# [Provided passage]
Morris - Manufacture of Really Reflective Information Surfaces

Lead Participant: Hewlett - Packard Limited


‘Morris’ is a 3 year program to develop large area (~1m diagonal and up), reflective colour display surfaces, made by printed/plastic electronic processes, for use in applications such as command/control rooms, electronic whiteboards, posters and signage, and architectural/ interior design (electronic wallpaper). The partners are Hewlett-Packard, Timsons Ltd, and PETEC (CPI Ltd). The final output will be the specification of a pilot line and material set, projected costs and yields, and demonstration devices, components, processes and equipment; to be sufficient to secure investment in pilot and then full manufacturing.
Morris is based on a novel, industry leading approach to reflective colour, particularly applicable to large area plastic displays; innovative highly transparent and highly conducting structured electrodes, and advances in organic semiconductors/TFT fabrication processes. These will be developed and integrated, focusing on performance, yield and cost. The partners and subcontractors cover key areas of the developing UK Plastic Electronics supply chain.
The colour reflective display is enabled by the use of novel optical reflectors sandwiched between coloured electro-optic modulation arrays. A significant part of the project is to develop new, cost effective means of fabricating these optical enhancement layers, and develop improved EO modes to form the displayed image. The optical performance approaches that of print, a SNAP print quality is obtainable. Work on new colourant synthesis in the UK has been contracted, and this work will have benefits for many display applications. Colour reflective displays are particularly suited for outdoor use, so the requirements and demonstration of lightfastness is important.
To enable a reflective display, the optical losses must be minimized. To enable active matrix addressing of the pixels to give complex imaging at high speed, the array must have a small optical footprint, and the semiconductor material be of sufficient performance to give a small device. Previously, optical apertures of ~90% have been demonstrated, but this is not high enough, under the Morris project arrays of >95% aperture are being fabricated using novel electrodeposited materials and techniques.
A range of organic semiconductor materials are being evaluated from suppliers within and external to the project, from the UK, Europe and the US. This gives the project the opportunity to select the most appropriate materials set for each application targeted. Under the project, class leading device performance has been demonstrated in useful devices.

# [Written exercise A]
From the Morris project description, translate this sentence into Spanish: "To enable a reflective display, the optical losses must be minimized."
The Morris project description and the entries are separate pieces of material with no connection to each other.

# [Data excerpts]
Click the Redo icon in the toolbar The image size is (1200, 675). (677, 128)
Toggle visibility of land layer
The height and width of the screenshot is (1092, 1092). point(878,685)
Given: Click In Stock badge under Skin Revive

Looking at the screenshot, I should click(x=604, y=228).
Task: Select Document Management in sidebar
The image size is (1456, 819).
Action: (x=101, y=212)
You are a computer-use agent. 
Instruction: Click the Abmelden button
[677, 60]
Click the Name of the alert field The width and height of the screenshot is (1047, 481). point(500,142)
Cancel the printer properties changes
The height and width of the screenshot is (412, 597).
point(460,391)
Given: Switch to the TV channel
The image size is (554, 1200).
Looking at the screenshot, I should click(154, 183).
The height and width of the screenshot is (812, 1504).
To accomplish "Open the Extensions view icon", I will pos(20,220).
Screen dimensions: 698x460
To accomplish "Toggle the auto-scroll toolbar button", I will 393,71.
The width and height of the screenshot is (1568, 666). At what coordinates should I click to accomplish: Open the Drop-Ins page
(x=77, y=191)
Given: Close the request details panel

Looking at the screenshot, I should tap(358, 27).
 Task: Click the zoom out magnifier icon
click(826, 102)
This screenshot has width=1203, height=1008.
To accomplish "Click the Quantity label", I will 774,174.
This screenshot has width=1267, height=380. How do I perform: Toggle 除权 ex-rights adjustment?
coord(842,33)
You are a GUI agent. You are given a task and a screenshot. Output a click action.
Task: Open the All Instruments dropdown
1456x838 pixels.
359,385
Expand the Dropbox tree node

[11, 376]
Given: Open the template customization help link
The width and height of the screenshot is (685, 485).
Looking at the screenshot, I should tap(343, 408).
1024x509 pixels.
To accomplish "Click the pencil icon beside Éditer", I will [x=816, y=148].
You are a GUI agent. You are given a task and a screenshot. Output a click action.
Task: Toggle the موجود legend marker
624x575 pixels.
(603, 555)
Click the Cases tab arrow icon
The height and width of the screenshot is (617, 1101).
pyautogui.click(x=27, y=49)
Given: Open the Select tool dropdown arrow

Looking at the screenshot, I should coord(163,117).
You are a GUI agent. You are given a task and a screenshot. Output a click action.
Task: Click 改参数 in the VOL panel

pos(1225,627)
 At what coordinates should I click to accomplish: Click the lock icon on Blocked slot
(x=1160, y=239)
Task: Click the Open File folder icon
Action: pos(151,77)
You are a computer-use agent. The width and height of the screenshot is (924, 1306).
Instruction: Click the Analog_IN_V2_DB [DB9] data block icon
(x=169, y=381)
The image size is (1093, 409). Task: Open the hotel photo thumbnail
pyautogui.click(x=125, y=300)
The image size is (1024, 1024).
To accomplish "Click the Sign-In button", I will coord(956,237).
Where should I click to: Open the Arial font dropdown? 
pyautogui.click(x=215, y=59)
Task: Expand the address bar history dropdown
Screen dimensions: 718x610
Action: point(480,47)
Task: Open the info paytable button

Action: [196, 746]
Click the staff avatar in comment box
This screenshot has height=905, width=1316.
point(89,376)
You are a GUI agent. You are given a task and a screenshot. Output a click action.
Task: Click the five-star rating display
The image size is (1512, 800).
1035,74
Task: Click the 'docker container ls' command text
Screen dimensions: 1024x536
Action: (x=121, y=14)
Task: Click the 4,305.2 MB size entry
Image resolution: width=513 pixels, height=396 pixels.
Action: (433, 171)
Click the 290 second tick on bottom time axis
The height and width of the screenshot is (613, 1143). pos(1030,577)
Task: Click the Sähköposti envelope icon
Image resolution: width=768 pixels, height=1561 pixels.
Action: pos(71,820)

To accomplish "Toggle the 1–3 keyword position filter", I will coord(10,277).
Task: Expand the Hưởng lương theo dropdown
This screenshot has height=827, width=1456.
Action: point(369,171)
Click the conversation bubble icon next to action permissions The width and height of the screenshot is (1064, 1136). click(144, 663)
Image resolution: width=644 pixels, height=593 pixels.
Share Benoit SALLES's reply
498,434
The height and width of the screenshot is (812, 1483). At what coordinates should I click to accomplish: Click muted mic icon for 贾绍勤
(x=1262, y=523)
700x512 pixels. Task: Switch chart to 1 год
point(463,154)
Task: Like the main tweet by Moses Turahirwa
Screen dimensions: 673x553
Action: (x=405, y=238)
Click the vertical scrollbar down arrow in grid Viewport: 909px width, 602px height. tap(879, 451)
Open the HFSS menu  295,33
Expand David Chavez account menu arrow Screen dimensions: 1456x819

# [Written exercise B]
Please report how many lines of the entries contain the string "accomplish", treating the match as case-sensitive. Give only the number.

# [Task result A]
Para hacer posible una pantalla reflectante, las pérdidas ópticas deben minimizarse.

# [Task result B]
9